Pelosi's bad pitch
If Democrats really want to see health care - the cornerstone of the Obama presidency - succeed, they might want to consider putting a muzzle on their two highest ranking leaders in congress - House Speaker Nancy Pelosi and Sen. Harry Reid.
Having trust in their elected officials in Washington is something Americans are not taking lightly these days. No one likes to be lied to and it's especially grating to hear a Washington insider acting like a snake oil salesman when trying to push forward an agenda.
Earlier this week, Pelosi made a healthcare pitch at a conference for the National Association of Counties that punched her ticket for the Crazy Comment Hall of Fame. The speaker, who has been promising to put a health bill up for a vote since she took over the House gavel, started innocently enough, telling the audience it's "going to be very exciting."
Then came her comment that knocked many Democratic incumbents in this year's elections on their heels. She told the county officials that congress must pass the health care bill "so you can find out what's in it, away from the fog of controversy."
Passing legislation and not knowing what's in it is not a good line to sell to the American public, madam speaker.
Can you imagine a person buying a home without seeing a contract? Or a person buying a new car without knowing the model, the price or the warranty?
The team of Obama and Pelosi is the same that preached "transparency" in government after being swept into their leadership positions after the 2008 presidential election.
Pelosi's remark about approving a bill without knowing what's in it smacks of both arrogance and stupidity. Whether she gets enough cohorts in the House to follow her off the cliff remains to be seen.
Pelosi has stumbled over her facts before. During a speech early last year, she remarked that "500 million Americans lose their jobs every month."

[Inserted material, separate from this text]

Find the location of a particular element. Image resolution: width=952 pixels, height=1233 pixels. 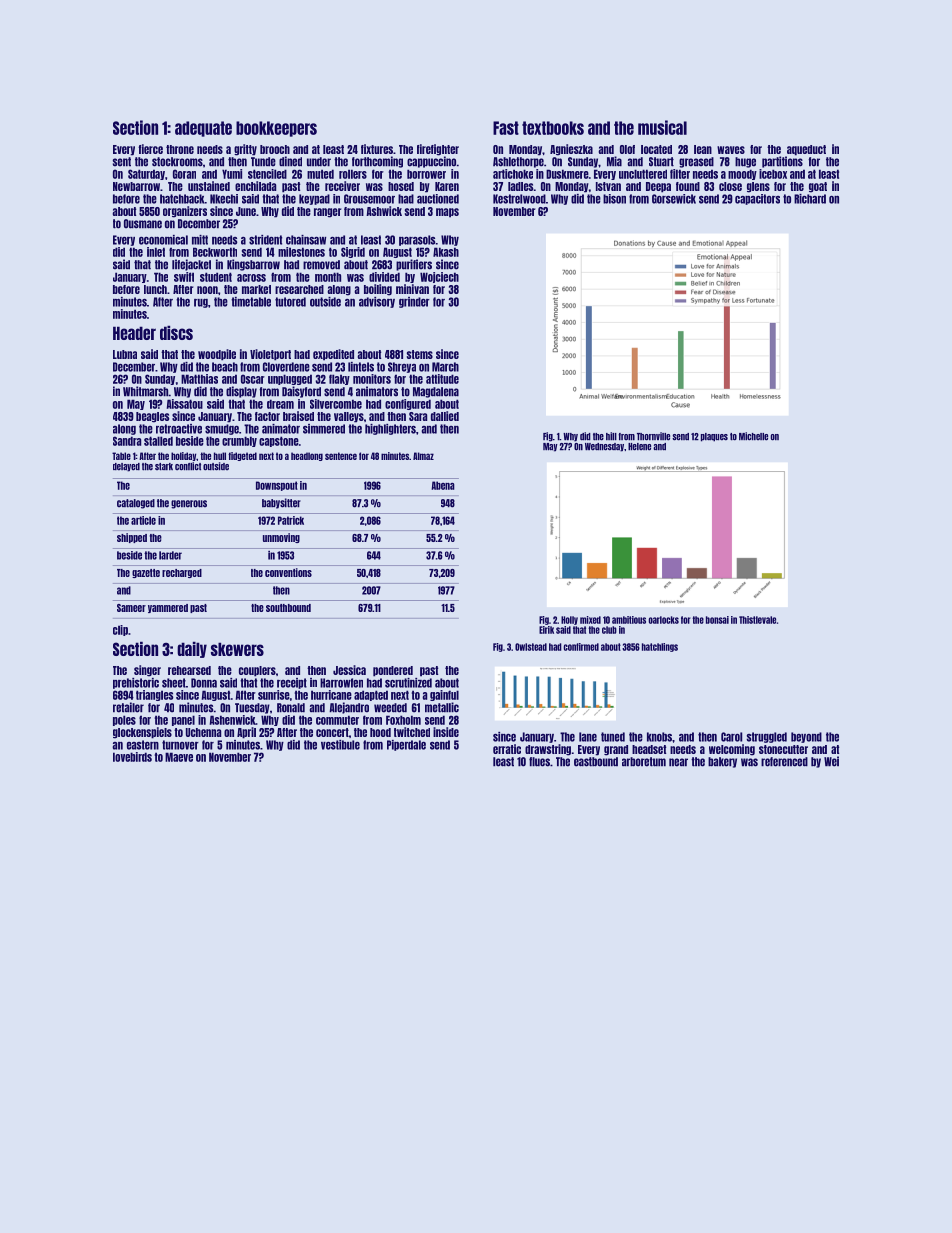

Michelle is located at coordinates (753, 436).
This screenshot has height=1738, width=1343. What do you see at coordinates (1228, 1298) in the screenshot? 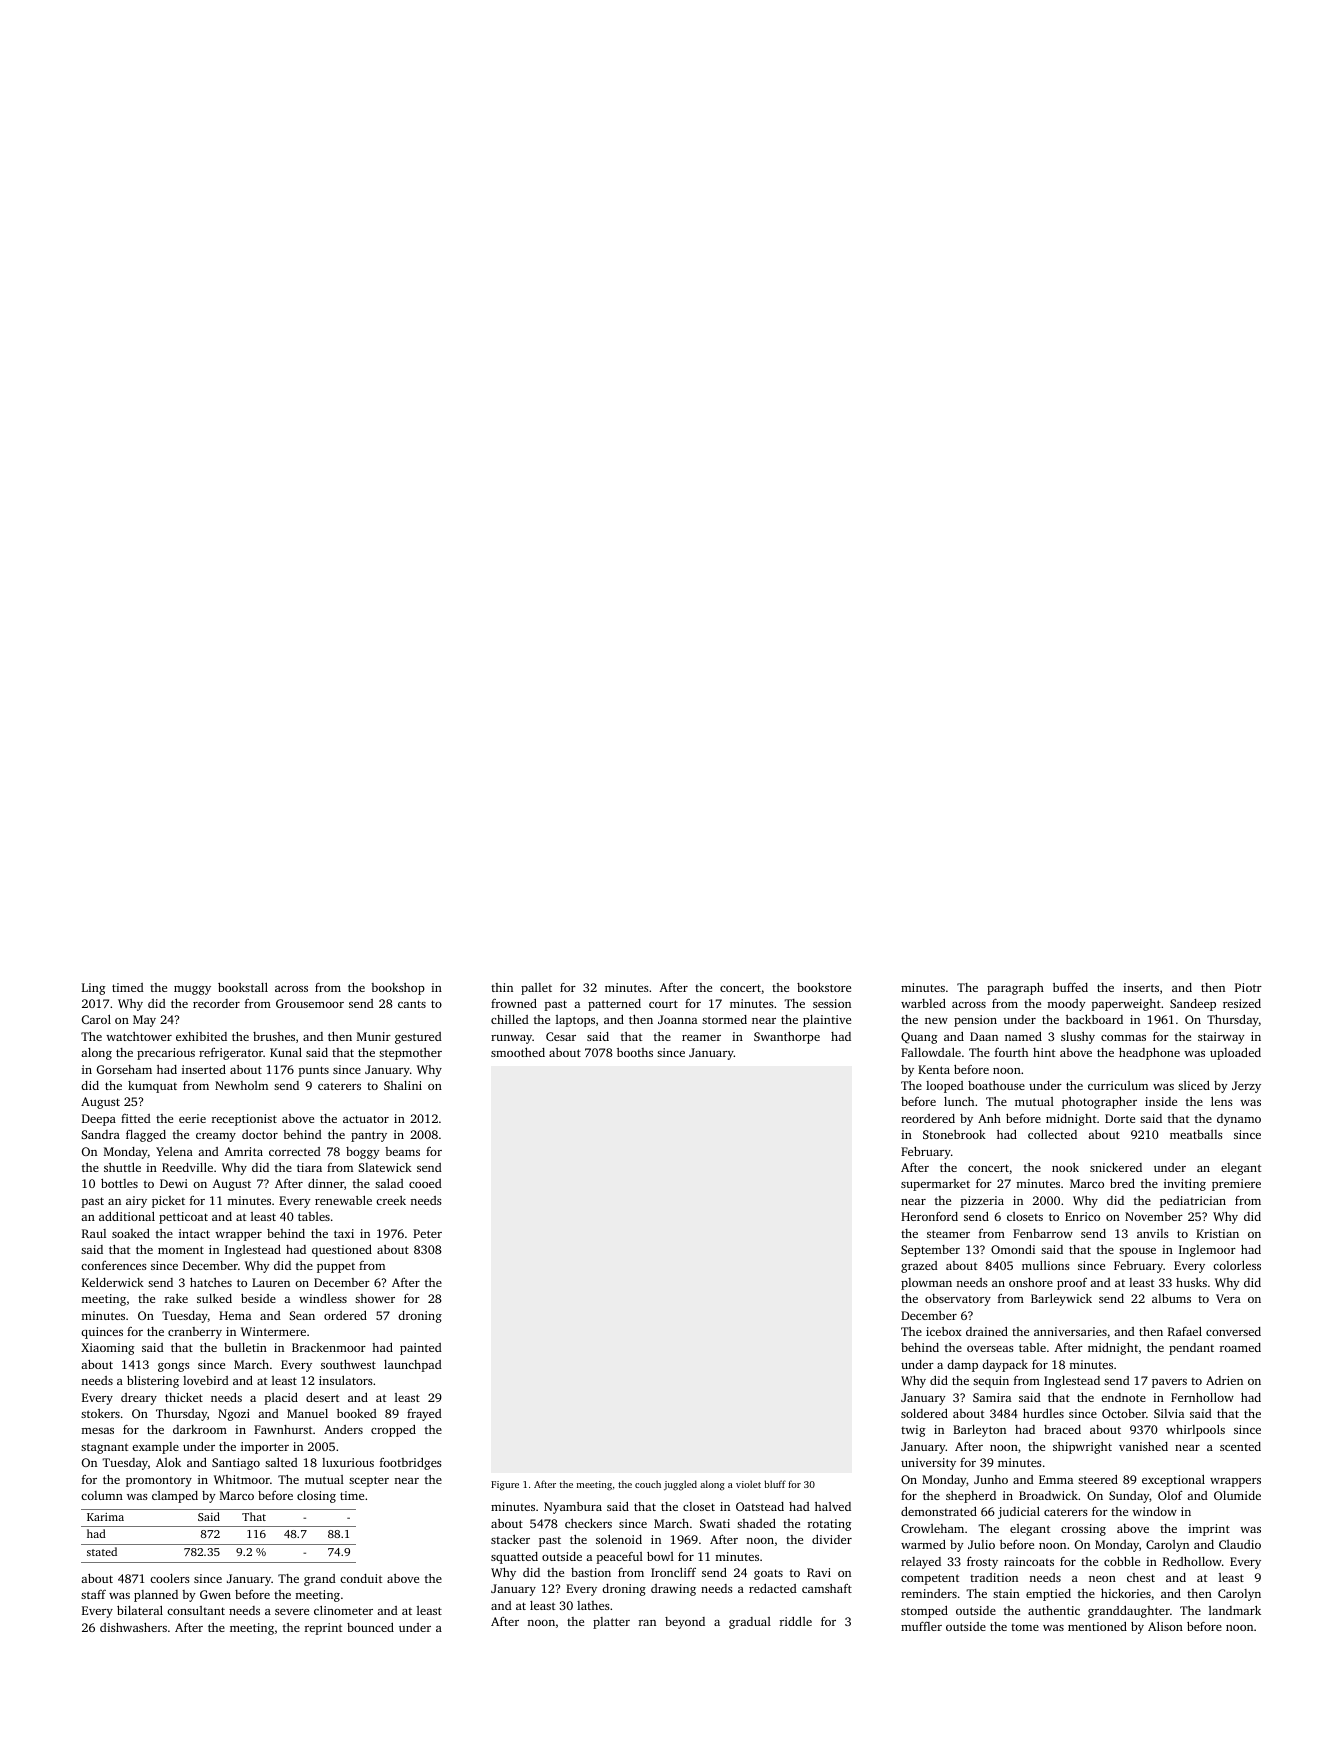
I see `Vera` at bounding box center [1228, 1298].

The speaker's latest gaffe came only days after the unemployment figures were announced and Senate leader Harry Reid gleefully announced that only 36,000 people lost their jobs "today," therefore making it a good thing.

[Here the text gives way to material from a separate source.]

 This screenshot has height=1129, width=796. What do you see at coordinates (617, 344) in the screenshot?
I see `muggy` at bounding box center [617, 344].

It's pretty certain that the 36,000 wage earners and their families weren't jumping for joy as Reid seemed to be doing after hearing that jobs report.
The public, tired of being lied to by elected officials in Washington, is now being asked to swallow a health care bill that will cost $1.5 trillion over 10 years. If incumbent Democrats are losing sleep these days, much can be attributed to the bumbling messages being delivered by Pelosi and Reid.